*** Extracted information Section Begins ***

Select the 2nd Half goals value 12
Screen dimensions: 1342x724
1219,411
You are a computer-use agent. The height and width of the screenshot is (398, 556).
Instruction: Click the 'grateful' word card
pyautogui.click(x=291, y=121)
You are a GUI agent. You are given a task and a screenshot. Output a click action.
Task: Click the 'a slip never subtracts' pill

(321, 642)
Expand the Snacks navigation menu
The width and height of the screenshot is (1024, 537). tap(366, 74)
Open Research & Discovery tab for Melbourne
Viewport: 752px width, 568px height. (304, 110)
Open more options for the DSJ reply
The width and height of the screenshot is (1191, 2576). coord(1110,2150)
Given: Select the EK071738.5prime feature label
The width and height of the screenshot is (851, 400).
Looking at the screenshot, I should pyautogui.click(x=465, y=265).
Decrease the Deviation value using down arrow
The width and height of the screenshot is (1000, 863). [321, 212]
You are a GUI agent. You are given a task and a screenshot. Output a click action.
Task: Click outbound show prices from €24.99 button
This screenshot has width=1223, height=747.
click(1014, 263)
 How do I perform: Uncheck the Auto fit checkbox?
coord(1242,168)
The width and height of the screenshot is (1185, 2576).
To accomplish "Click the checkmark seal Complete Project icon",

*** Extracted information Section Ends ***

## Assigned task
Exactly as written, copy the lines from the one containing "The width and height of the screenshot is (1185, 2576)." to the end of the entries, both ends included.

## Solution to this problem
The width and height of the screenshot is (1185, 2576).
To accomplish "Click the checkmark seal Complete Project icon",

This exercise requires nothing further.